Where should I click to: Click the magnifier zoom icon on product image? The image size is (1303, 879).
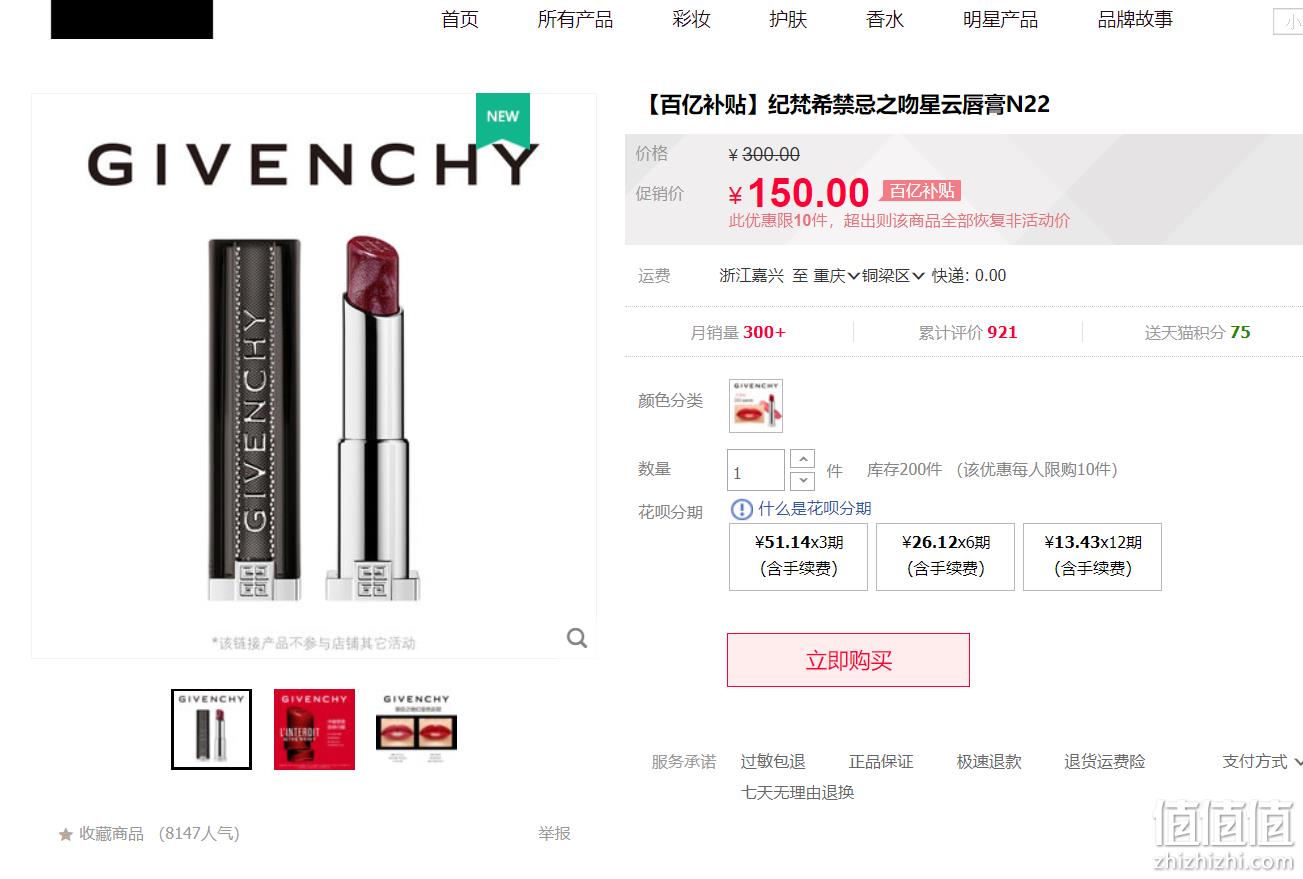tap(577, 638)
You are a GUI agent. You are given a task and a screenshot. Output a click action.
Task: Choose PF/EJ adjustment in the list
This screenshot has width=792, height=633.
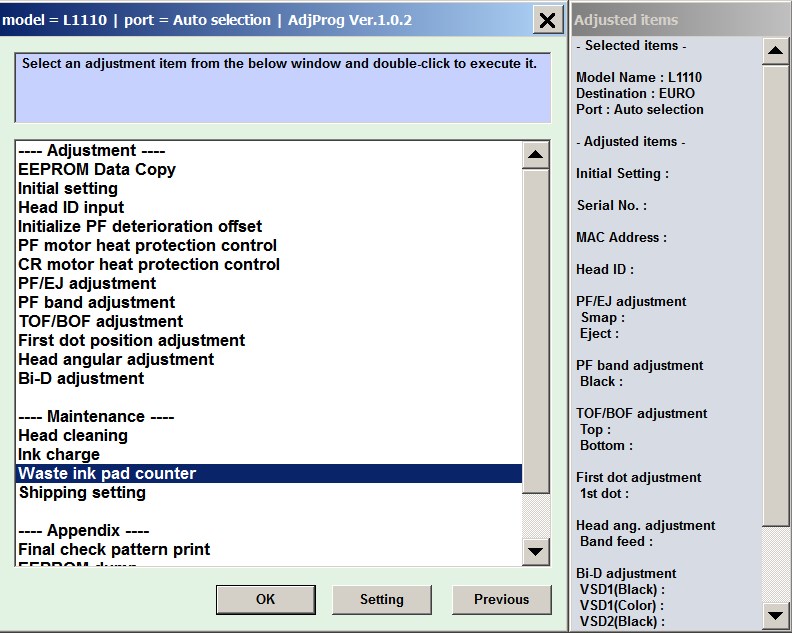pos(87,283)
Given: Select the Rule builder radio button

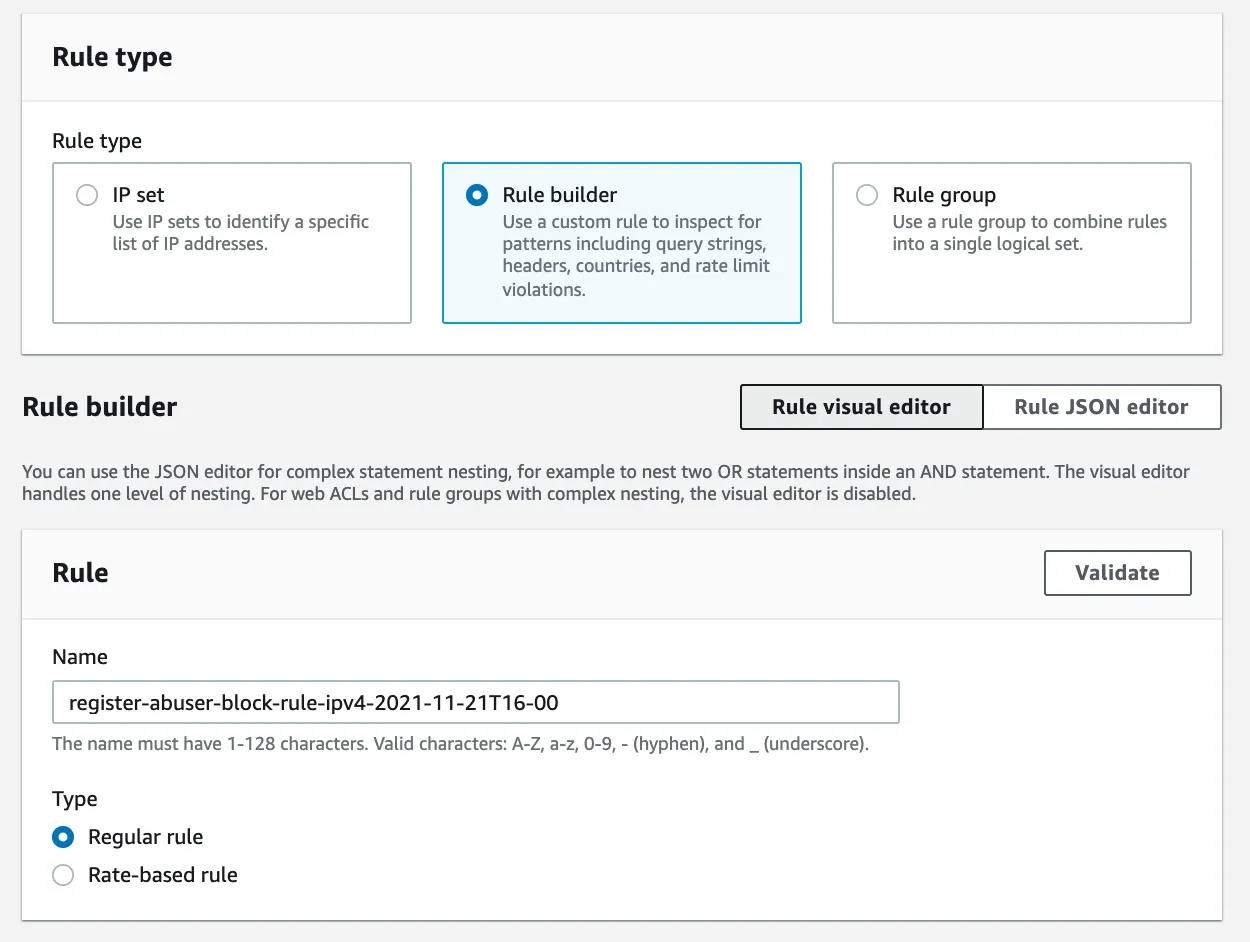Looking at the screenshot, I should 477,195.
+-------+
(WRITTEN PROBLEM)
Copy out every one of the lines above word for word, leaving out the pictures.

(TASK SOLUTION)
Where should I click to: Click the magnifier zoom icon on product image? The image size is (1303, 879).
tap(577, 638)
You are a GUI agent. You are given a task and a screenshot. Output a click action.
Task: Choose PF/EJ adjustment in the list
This screenshot has width=792, height=633.
pos(87,283)
Given: Select the Rule builder radio button

Looking at the screenshot, I should 477,195.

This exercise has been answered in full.